> **EXERCISE DATA**:
BEGIN

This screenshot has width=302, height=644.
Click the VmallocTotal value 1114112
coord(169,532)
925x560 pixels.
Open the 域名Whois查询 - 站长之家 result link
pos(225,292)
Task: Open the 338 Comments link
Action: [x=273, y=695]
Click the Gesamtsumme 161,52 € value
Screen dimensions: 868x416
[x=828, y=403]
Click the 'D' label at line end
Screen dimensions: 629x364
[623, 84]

END

> **ASSIGNED TASK**: In the listing above, the line with "Click the 'D' label at line end" starts the part to copy. Copy it through the last line exactly, with nothing else.

> **EXERCISE OUTPUT**:
Click the 'D' label at line end
Screen dimensions: 629x364
[623, 84]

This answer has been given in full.